What did the cross-eyed teacher say?

"I can't control my pupils."


All the chapters start with this kind of kid joke, which is something Tyke loves. Tyke Tiler is a mischievous, athletic kid whose best friend is Danny, who has a severe speech impediment and a learning/developmental disability.

The ostensible plot is that Danny is going to be sent to a different school unless he can pass a test, but mostly it's an episodic story about two kids raising hell and being loyal to each other. The tone is similar to the William books by Richmal Crompton, if anyone's read those, but less farcical. It's fun.

I had a very weird experience reading this book. Since I knew there was a big twist, the instant I read the back cover, I was positive that Danny and Tyke were the same person.

Spoiler: Danny and Tyke are absolutely not the same person, as is extremely obvious almost immediately, but I was so convinced they were that I kept thinking up absurd explanations for why teachers might address them by two different names and people talk about them to each other.

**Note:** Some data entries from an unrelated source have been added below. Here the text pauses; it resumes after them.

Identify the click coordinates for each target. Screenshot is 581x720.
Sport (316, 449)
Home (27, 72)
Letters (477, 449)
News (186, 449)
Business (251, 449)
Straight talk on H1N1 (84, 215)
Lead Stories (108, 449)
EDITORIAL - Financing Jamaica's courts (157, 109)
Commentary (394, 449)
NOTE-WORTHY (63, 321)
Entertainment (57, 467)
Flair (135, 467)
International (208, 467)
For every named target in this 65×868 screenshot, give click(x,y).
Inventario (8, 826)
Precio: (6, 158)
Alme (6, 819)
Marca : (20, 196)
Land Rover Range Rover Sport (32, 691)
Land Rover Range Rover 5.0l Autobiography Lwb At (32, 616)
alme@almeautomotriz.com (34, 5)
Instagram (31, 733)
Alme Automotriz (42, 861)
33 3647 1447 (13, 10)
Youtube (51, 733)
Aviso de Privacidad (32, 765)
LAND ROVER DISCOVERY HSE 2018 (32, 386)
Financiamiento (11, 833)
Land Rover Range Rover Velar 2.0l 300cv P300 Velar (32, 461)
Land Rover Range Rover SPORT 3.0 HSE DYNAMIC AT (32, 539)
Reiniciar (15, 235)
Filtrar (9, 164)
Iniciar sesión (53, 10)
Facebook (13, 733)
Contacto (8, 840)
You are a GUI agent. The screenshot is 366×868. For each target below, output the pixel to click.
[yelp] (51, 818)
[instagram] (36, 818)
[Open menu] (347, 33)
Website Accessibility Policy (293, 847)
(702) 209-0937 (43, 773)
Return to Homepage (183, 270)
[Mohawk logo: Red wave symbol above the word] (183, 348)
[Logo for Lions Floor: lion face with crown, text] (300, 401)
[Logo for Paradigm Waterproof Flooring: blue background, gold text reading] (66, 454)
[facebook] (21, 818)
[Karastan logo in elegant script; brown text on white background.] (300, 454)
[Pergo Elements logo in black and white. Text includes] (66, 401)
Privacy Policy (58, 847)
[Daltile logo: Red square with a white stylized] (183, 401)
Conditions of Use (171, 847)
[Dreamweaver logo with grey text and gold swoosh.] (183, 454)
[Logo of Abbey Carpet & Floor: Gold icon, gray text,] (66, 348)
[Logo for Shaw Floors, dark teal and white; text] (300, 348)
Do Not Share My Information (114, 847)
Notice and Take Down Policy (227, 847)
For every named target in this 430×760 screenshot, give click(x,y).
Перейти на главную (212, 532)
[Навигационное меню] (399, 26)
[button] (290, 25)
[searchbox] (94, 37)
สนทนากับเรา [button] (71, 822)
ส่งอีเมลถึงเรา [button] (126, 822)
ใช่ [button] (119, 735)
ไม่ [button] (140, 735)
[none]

Eventually I decided that they had to be separate people, and the twist would actually be some kind of cement truck tragedy.

Spoiler: There is no cement truck tragedy.

So I stopped looking for a "it was this all along" type of twist, except for a brief interlude in which I was absolutely convinced that Tyke had been dead all along due to a mention of joining Tom, who is very much alive but whom I misremembered as being a long-dead soldier.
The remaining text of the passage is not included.